Kim spoke to DEALSTREETASIA, on the sidelines of Maybank’s Invest ASEAN event in Singapore recently, on investments in the e-commerce sphere in China and Southeast Asia, cryptocurrency, and the role of telecom firms in ever-changing technology landscape.
What are your thoughts on Alibaba’s recent investment into Lazada?
I think it’s a good, strategic move on the part of Alibaba. However, Lazada, if you look at it just on a financial basis, is still very small. At the same time, if you look at ASEAN e-commerce — it’s still very small. In 2013, most of the data showed it to be about $7 billion. If you were to assume, let’s say 25 per cent per year growth to 2015, you’re probably talking about somewhere about $10-12 billion market, which is much smaller than some $600-$700 billion that we see in China. But given the population and rise in income in ASEAN, we obviously think that’s going to change, especially as smartphone and broadband penetration, and income rises, we will definitely see e-commerce growth accelerating.
How long will it take?
If you look at China, it accelerated very quickly. Of course, if you look at Alibaba, Taobao, they have been around for over 10 years. But it has evolved, transformed from B2B to more C2C and now it’s more B2C. I don’t necessarily think that Southeast Asia will go through the same path, but I do see that it’s going to be more of B2C. Globally, you’re going to see more B2C.
One of the talks you moderated (at the conference) was about bitcoin. What do you think about it? How does Maybank think about a technology like bitcoin?
It’s efficient. I’m actually from New York, and my family is still in New York so I still make a lot of large overseas transfers, and every time I do that, $35 here, $50 here, it’s very inefficient. $70 just to transfer money, but if bitcoin can do that at a fraction of the cost, I think that’s pretty meaningful.

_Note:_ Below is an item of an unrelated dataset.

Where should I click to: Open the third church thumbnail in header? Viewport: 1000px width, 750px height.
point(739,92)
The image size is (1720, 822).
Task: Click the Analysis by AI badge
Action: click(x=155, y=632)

Well, I think from the bank’s perspective, obviously they’re going to be threatened by it, right? Also, the regulators’ perspectives. I think they are going to be very cautious about it because if you look at how intricate the web of regulations on money transfers and what not, it is very complex, especially and not only because they want to be able to track it, but also because we don’t want illegal money laundering and so forth. Those are some of the challenges I think they see, and from the bank’s perspective, obviously they don’t want somebody stepping in and moving into their business but we’re already seeing that.
In China, as Alipay grew, banks were very reluctant initially to cooperate with Alipay but because it is so big, they had no choice. Sometimes, if you have the size, whether you like it or not, you have to accept it. I think the whole world goes in the way: either you have to join them or you get crushed. Eventually, you may have to accept it.
Currency is very complex. It’s not about just having an instrument that everybody can use for transactions. There are country issues, geopolitical issues that are involved in money and currency. So, it’s not a simple matter of efficiency. One example would be, if you look at the Euro, because of Euro, when economies are faltering, a lot of smaller markets have difficult times.
What do the traditional telcos have to do in order to ride on the change that digitisation brings? What are the successful models?
Telcos are in a very tough, challenging position. Not because they’re not well-equipped per se but telcos are a utility.
If you look at the history of telecom, there are not that many paradigm shifts per se. There’s voice and you have mobile for voice, and finally we’ve got data, and then we’ve got mobile data. When you reach a certain point, it takes a long time before there’s a major shift for telcos to get another leg up.
Right now, I think telcos are at a stage where all they do is milking out their network to generate free cash flow. Therefore, it becomes a utility and they have got to be good at returning capital to shareholders. With the exception of some ASEAN companies like Telekom Indonesia are still seeing better growth in average, and that’s still because voice is growing there and data usage is relatively low in Indonesia. China is pretty low for a different reason.